(Saved entries)
▼

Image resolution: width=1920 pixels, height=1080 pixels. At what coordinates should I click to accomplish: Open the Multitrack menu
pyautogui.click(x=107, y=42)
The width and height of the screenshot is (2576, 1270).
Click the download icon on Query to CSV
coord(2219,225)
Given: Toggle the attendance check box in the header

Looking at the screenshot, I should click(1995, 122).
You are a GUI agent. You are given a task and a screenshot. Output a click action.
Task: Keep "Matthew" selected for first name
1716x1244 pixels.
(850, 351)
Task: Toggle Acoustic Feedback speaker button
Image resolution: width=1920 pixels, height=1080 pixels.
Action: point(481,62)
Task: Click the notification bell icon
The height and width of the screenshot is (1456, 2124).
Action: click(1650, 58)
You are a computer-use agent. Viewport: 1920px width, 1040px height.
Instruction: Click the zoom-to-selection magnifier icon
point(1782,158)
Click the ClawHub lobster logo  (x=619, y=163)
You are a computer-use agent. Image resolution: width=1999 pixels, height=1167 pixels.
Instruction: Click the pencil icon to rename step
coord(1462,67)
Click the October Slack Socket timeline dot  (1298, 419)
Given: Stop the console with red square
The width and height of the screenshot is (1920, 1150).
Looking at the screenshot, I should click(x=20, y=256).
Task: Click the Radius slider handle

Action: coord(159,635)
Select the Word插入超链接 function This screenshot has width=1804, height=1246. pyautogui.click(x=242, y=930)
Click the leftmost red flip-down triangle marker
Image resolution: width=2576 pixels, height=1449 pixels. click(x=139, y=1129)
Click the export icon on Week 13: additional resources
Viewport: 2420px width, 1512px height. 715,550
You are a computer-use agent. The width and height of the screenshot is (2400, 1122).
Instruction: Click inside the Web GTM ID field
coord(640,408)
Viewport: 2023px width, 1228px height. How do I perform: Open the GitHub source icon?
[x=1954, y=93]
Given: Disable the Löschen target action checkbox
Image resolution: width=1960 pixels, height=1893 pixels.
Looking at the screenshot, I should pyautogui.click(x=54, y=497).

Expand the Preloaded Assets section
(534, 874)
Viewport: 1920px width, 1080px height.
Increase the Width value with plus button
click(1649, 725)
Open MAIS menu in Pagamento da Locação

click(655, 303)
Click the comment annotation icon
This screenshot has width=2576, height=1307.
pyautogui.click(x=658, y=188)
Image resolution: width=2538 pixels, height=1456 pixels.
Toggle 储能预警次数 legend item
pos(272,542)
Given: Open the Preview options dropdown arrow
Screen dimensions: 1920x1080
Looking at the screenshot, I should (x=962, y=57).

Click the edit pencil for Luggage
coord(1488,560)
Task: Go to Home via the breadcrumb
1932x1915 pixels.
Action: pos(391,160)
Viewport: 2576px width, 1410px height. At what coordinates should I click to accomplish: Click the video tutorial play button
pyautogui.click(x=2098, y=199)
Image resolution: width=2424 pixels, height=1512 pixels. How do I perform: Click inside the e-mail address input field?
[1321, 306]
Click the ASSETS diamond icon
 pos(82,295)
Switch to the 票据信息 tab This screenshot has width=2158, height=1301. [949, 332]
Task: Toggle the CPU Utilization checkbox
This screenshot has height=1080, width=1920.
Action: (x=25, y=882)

▲

Start with the line above that contains "Task: Click the Radius slider handle" and end with the line that contains "Select the Word插入超链接". Write out those lines exactly, and only those.

Task: Click the Radius slider handle

Action: coord(159,635)
Select the Word插入超链接 function This screenshot has width=1804, height=1246. pyautogui.click(x=242, y=930)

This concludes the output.